Das Arbeitsverhältnis sei durch das Verhalten der Polizeiärztin konkret gestört worden. Dies folge einerseits aus der generellen Verächtlichmachung demokratischer Institutionen. Gerade Polizeikräfte seien – auch wenn die Ärztin die Polizei als solche nicht genannt habe – durch die Aussagen („Zwangsimpfung – Wegnehmen der Kinder – Schutzlos in der eigenen Wohnung – Geschlossene Grenzen – Arbeitsverbot – Gefängnis“) in einen negativen Zusammenhang gestellt worden und unweigerlich als Hilfsinstrument staatlicher Willkür diskreditiert worden. Damit habe die Polizeiärztin jedes Vertrauenskapital verspielt. Das Vertrauensverhältnis zu ihren Vorgesetzten innerhalb der Polizei sei unwiederbringlich zerstört.
Die Polizeiärztin habe ihre Rücksichtnahmepflichten aus dem Arbeitsverhältnis auch schuldhaft verletzt. Ein Irrtum über die Bedeutung des Begriffs „Ermächtigungsgesetz“ sei nach Bildungsstand und Persönlichkeit der Polizeiärztin auszuschließen. Zu berücksichtigen sei, dass die Äußerung nicht spontan in einer „hitzigen Situation“ gefallen sei, sondern von der Ärztin in einer Zeitungsanzeige publiziert worden sei.
Eine Abmahnung sei vor Ausspruch der Kündigung nicht erforderlich gewesen. Das Land Baden-Württemberg müsse eine Gleichsetzung der Gesetzgebungsorgane mit der nationalsozialistischen Gewaltherrschaft nicht hinnehmen und können bereits einen einmaligen Vorfall dieser Art zum Anlass einer Kündigung nehmen. Dementsprechend sei es im Rahmen der Interessenabwägung dem Land Baden-Württemberg nicht zumutbar, die Polizeiärztin weiter zu beschäftigen.
Fazit
Angestellte Ärzte im öffentlichen Dienst trifft eine Loyalitätsverpflichtung, sodass sie sich nicht aktiv gegen die verfassungsmäßige Ordnung stellen dürfen.
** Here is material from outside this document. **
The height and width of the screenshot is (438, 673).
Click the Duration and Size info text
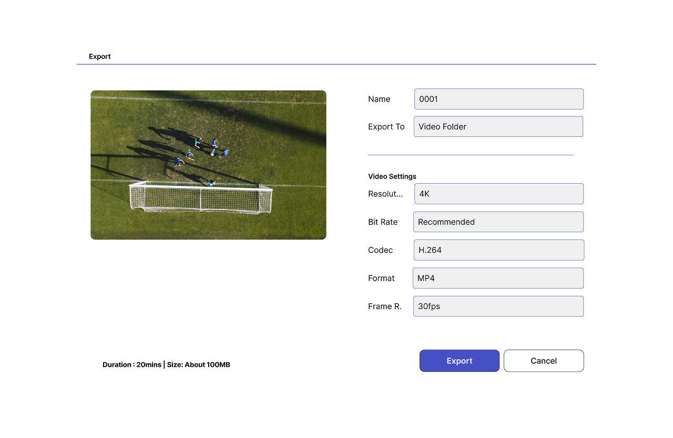[166, 365]
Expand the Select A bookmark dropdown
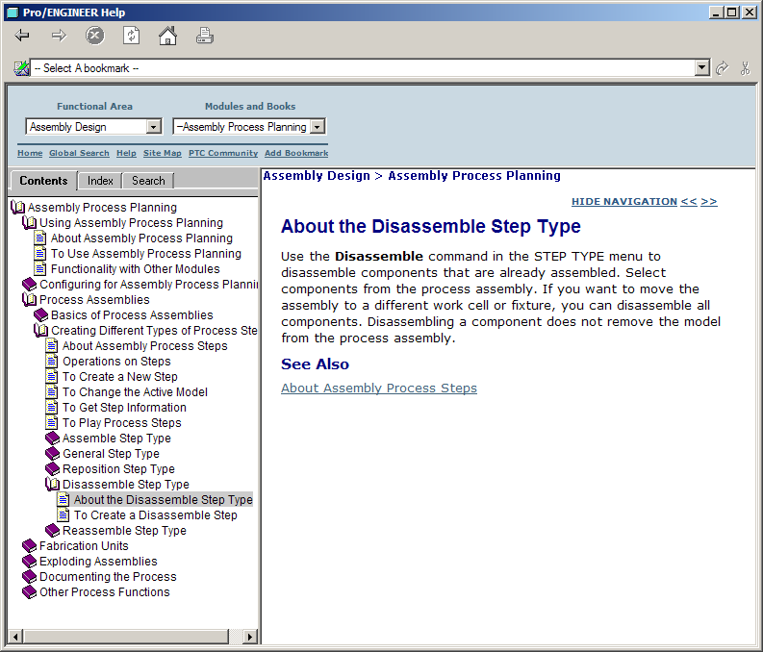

Zwar sind diese weniger weitgehend, wenn keine hoheitlichen Aufgaben wahrgenommen werden. Grundsätzlich gilt aber: So wie ein Arbeitnehmer in einem Unternehmen dieses nicht nach außen verächtlich machen darf, gilt dies auch entsprechend für Arbeitnehmer im öffentlichen Dienst. Die Grenze zwischen zulässiger politischer Meinungsäußerung und Verächtlichmachung des Staates muss im Einzelfall gezogen werden. Hier sah das LAG mit sorgfältiger und überzeugender Begründung diese Grenze als überschritten an.